Aim of the task: Your output consists solely of the lines from the one that contains "The width and" to the end of the material, each reproduced exactly; pictures do not belong in it.
==================================================
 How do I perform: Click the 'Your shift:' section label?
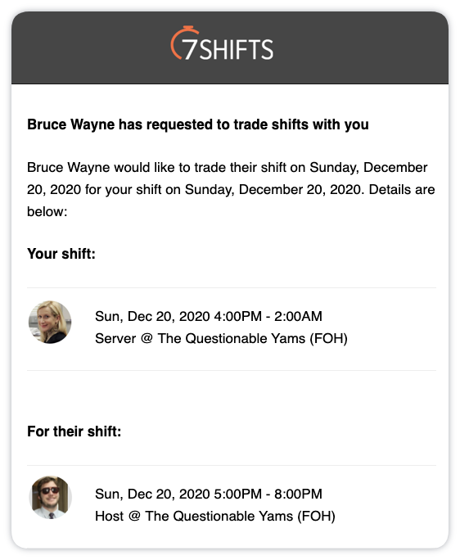[61, 254]
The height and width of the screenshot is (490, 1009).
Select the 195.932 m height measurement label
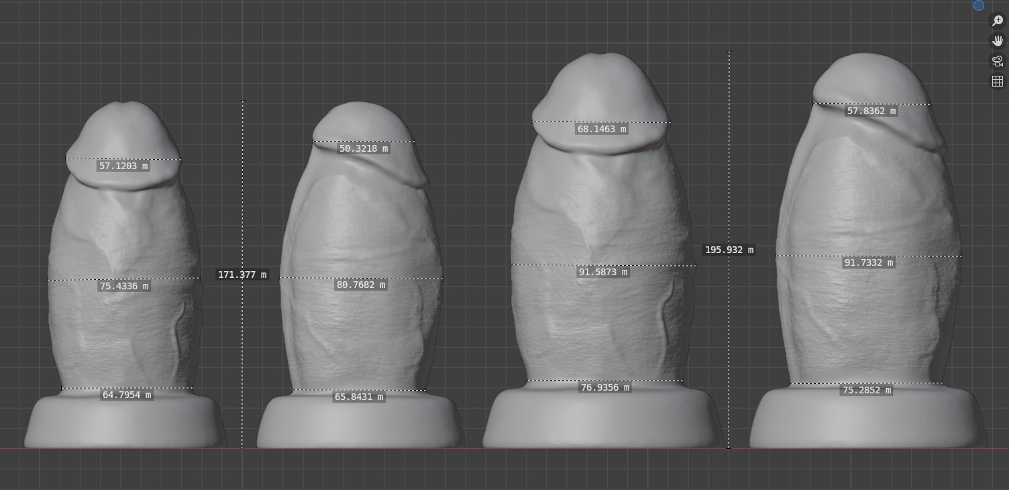729,250
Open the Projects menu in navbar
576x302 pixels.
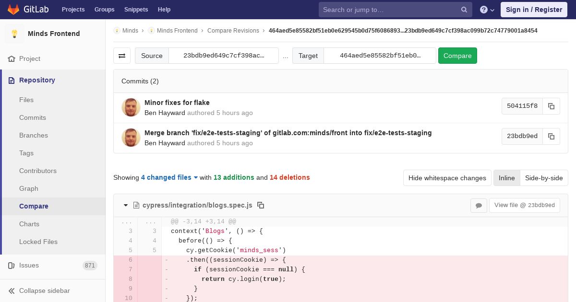(73, 10)
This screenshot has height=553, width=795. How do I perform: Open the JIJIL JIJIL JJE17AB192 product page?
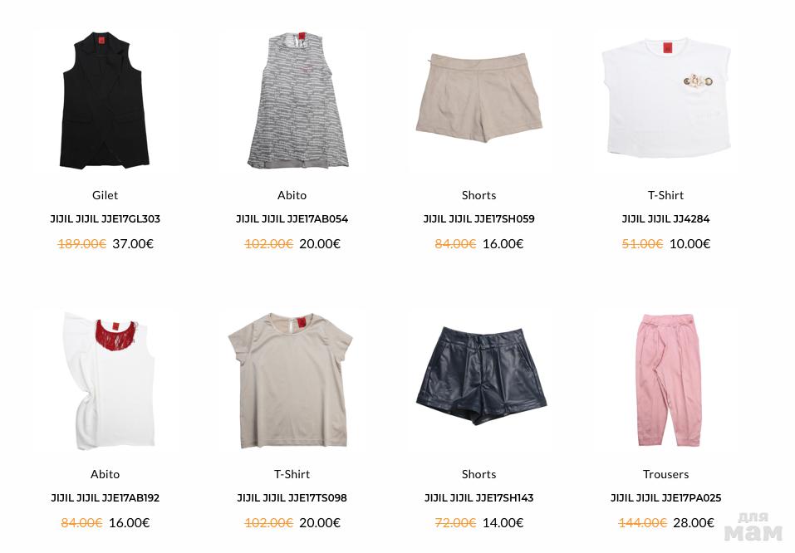[x=105, y=497]
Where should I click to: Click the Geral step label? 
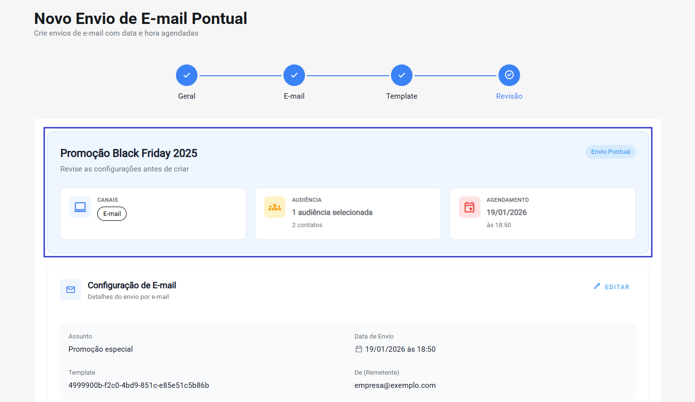coord(187,96)
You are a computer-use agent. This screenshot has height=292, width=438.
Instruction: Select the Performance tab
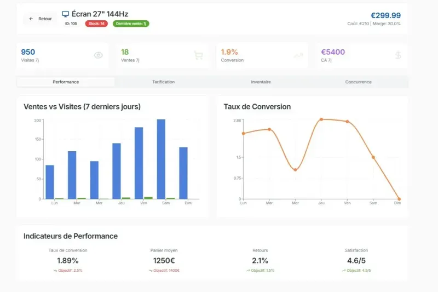(66, 82)
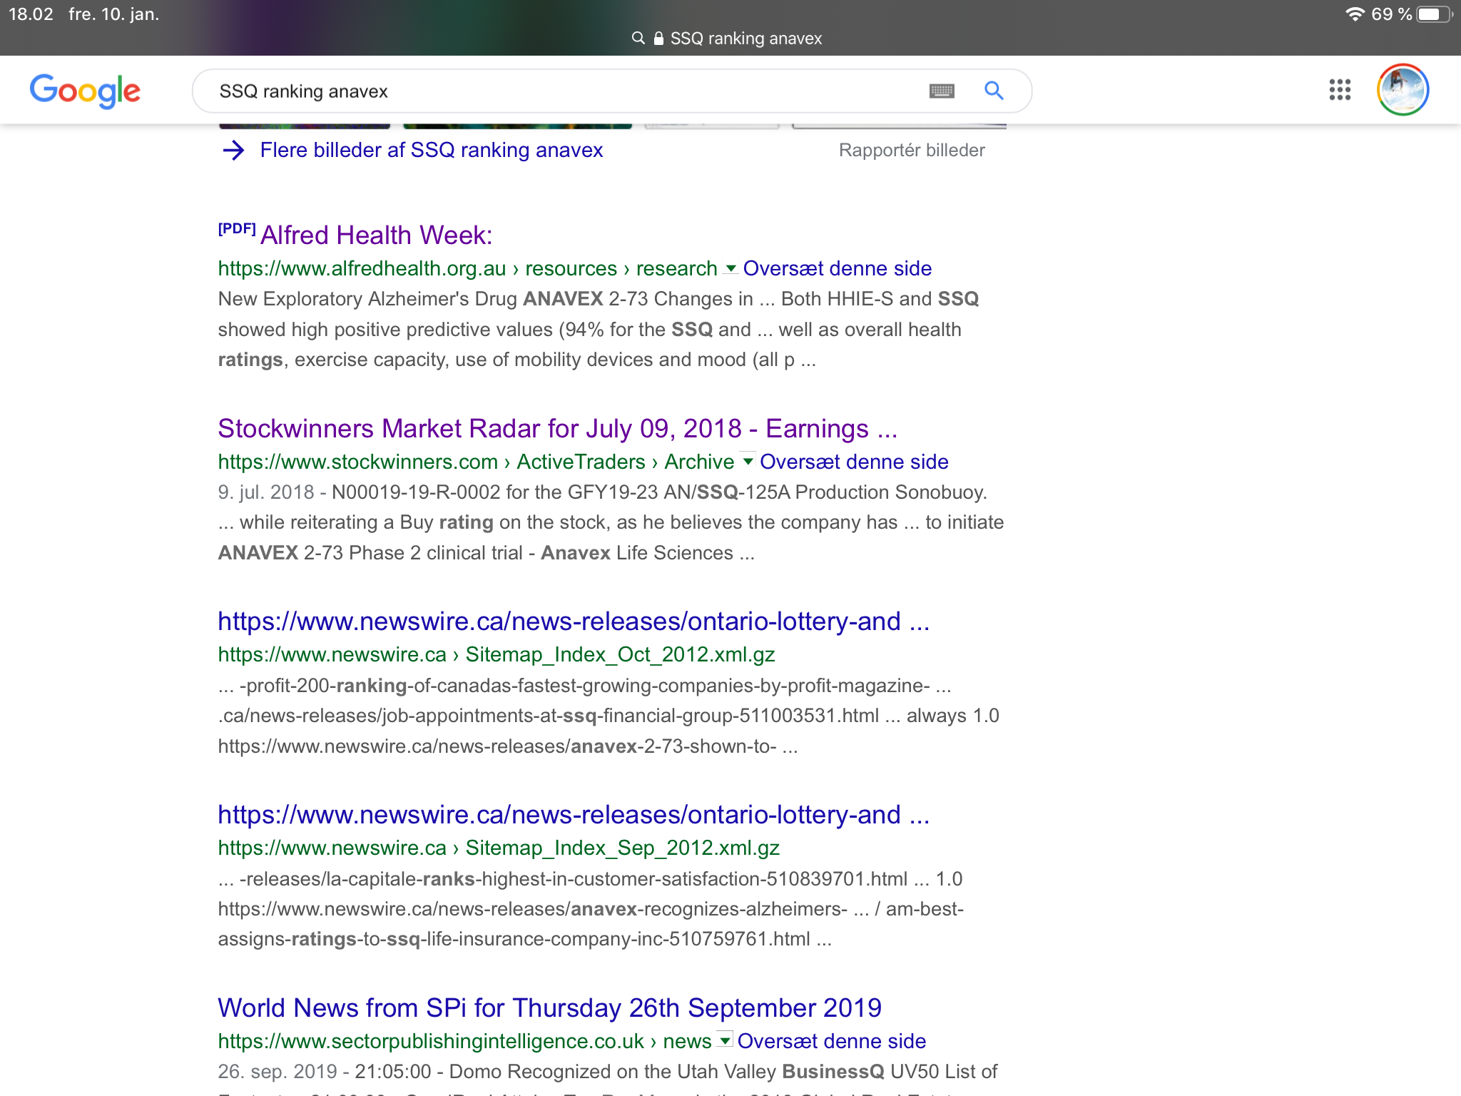Click Oversæt denne side for Alfred Health
Screen dimensions: 1461x1096
837,268
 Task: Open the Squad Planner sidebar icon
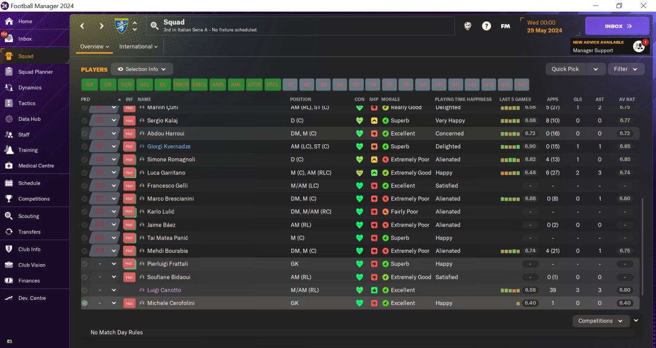[x=9, y=72]
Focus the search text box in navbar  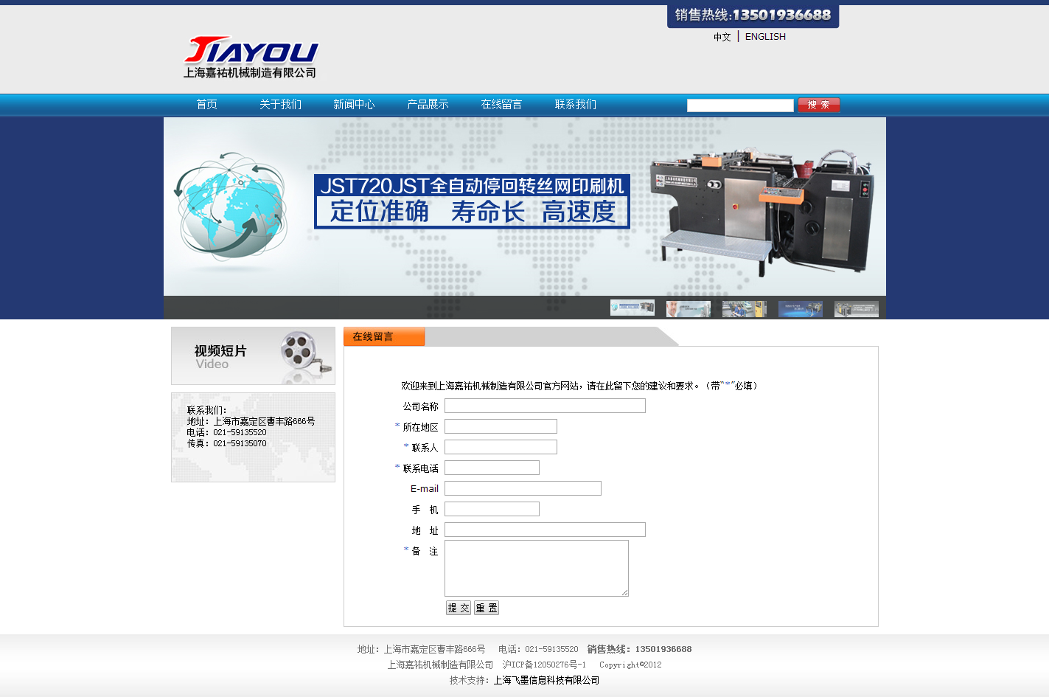tap(739, 105)
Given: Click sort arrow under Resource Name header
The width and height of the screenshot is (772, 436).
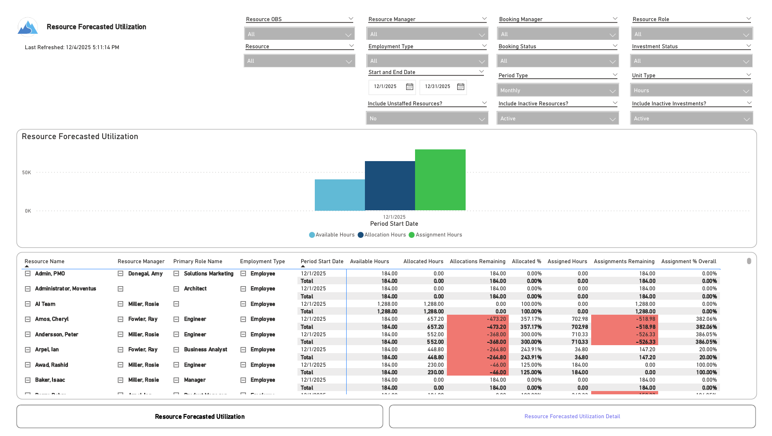Looking at the screenshot, I should click(x=27, y=266).
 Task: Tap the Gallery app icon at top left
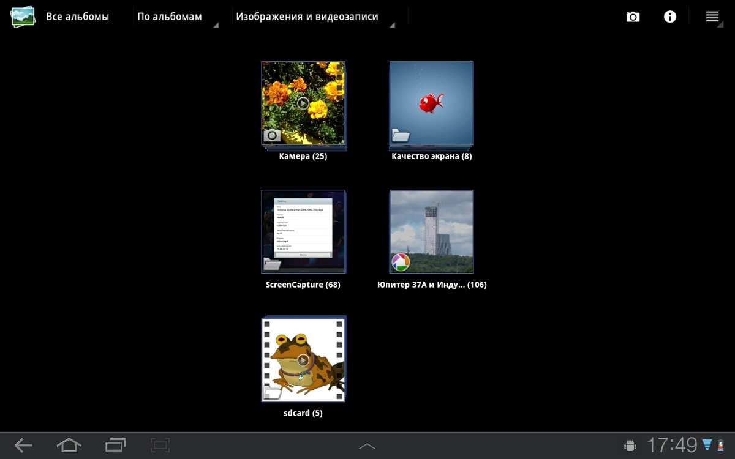point(23,17)

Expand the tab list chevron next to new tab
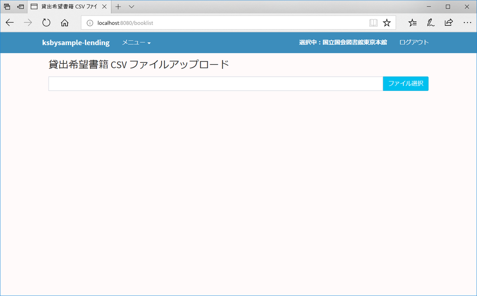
==================================================
Expected output:
The width and height of the screenshot is (772, 436).
Looking at the screenshot, I should click(x=27, y=266).
 Task: Tap the Gallery app icon at top left
point(23,17)

Expand the tab list chevron next to new tab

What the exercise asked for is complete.